I then copied the torrent to /var/www/localhost/htdocs/announce

I am running a client, it reads the torrent just fine, except when it attempts to connect to the tracker all I get is  *Quote:*   

> No connection could be made because the target machine actively refused it.

 

I know the firewall is not an issue with the server and the client can use torrents for other servers just fine.  Does anyone have any insight into what I am doing wrong?

---AlexLast edited by WhiteSpade on Mon Aug 20, 2007 5:05 pm; edited 1 time in total

----------

## Knieper

Maybe opentracker works?

----------

## WhiteSpade

It turned out that Apache needed to be configured correctly.

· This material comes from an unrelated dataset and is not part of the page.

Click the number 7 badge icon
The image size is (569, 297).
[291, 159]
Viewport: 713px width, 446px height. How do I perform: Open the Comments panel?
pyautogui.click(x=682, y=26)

Adding "Listen 8082" to /etc/apache2/httpd.conf and restarting Apache fixed it.

I also updated the wiki so that now it's at least somewhat accurate compared to before.  If I have time I'll continue to work on it and expand it even more.

http://gentoo-wiki.com/HOWTO_Setup_A_Bittorrent_Tracker

I hope this information helps somebody else.

---Alex

----------

## xtz

Does somebody know a software for building a torrent tracker, that's in portage? I couldn't find anything...

----------

## nixnut

merged above post here. I think this is what you're looking for. If not try searching the forums for 'torrent tracker'

----------